Queries in Mongodb Gridfs - Metadata? Further Possibilities? - mongodb

I started using MongoDB with Gridfs some time ago as I need to store documents that are bigger than 16mb. Saving and loading documents worked fine so far.
Next, I wondered how to specify queries for my files stored in GridFS. Lets assume I have instances of my class which looks as follows:
public class Test {
private String id;
private int test;
}
If I want to query for a file which has a certain value for "test", how can I do that in GridFS? I know that I can save my file and store additional metadata.
Hence, I could store the test value in the metadata of the file.

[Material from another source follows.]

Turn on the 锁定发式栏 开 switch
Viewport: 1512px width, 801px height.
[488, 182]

To retrieve the value test of a file, I would do something like this:
String id = "...";
GridFS fs = new GridFS(mongoDB, "TESTFS");
BasicDBObject dbobj = new BasicDBObject();
dbobj.put("filename", id);
GridFSDBFile fsFile = fs.findOne(dbobj);
BasicDBObject metadata = (BasicDBObject) fsFile.get("metadata");
System.out.println("Test: " + metadata.get("test"));
Using metadata, is there an easier way to extract the "test" value of a certain file (without loading the complete file, deserialize the JSON string, etc.)
The disadvantage of this approach is that I have to store the metadata explicitly. If I want to query for other information, I need to introduce this into the metadata for all my data. Is this right?

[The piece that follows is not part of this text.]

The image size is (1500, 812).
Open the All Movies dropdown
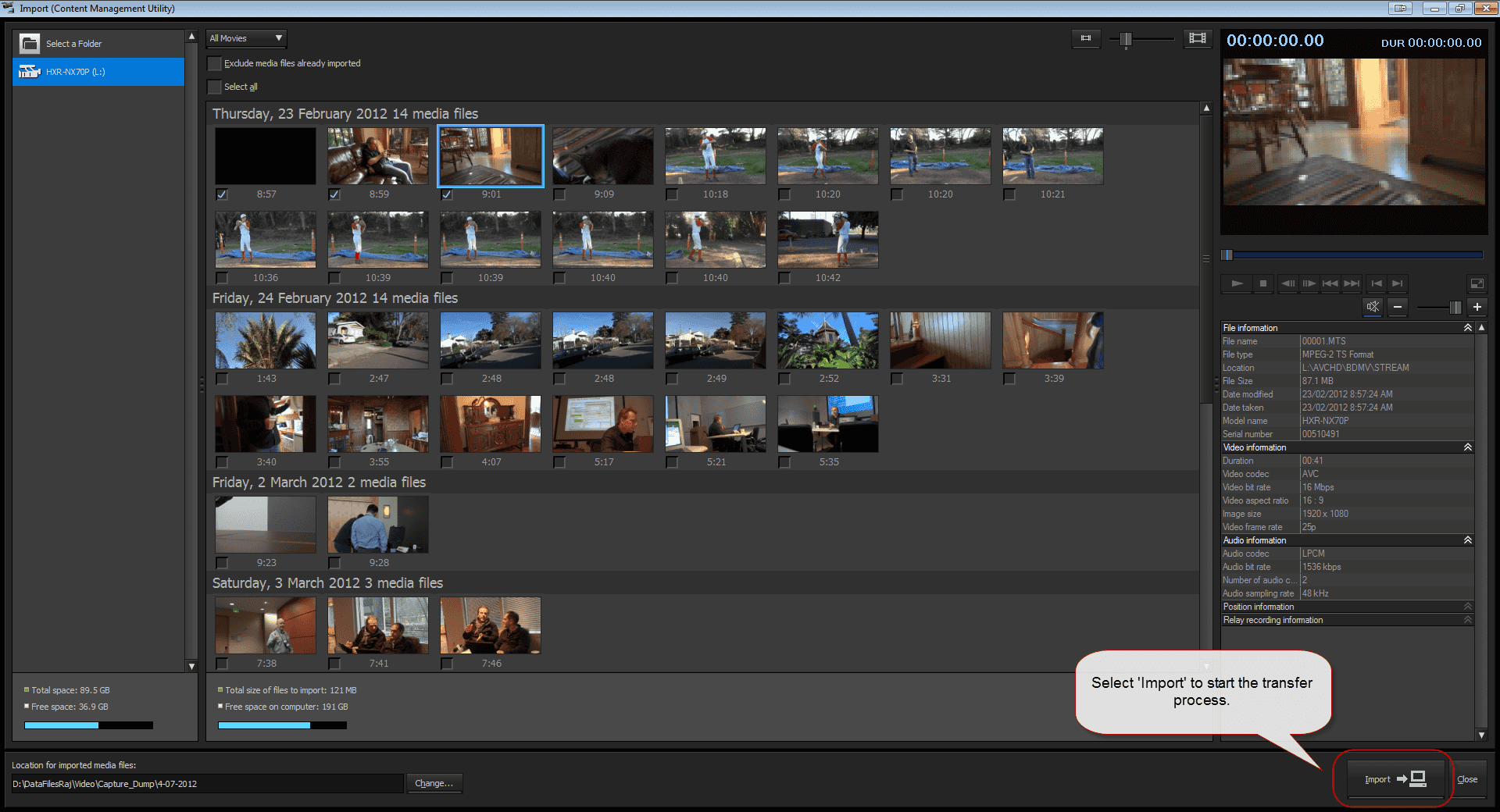(x=246, y=38)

Is there an alternative to storing such information in the metadata? Or how can I query for specific information in GridFS?
This is obviously a very simple example. The same questions arise when trying to perform more complex queries.

As #wdberkeley noted - you can query db['fs'].files explicitly without fetching the whole file each time (indeed, not the best idea). You can do it using find on the above collections (query as you would form it in MongoDB console - please translate to your language):
db['fs'].files.find({'metadata.test': '#### - the value you want to query for - $$$'})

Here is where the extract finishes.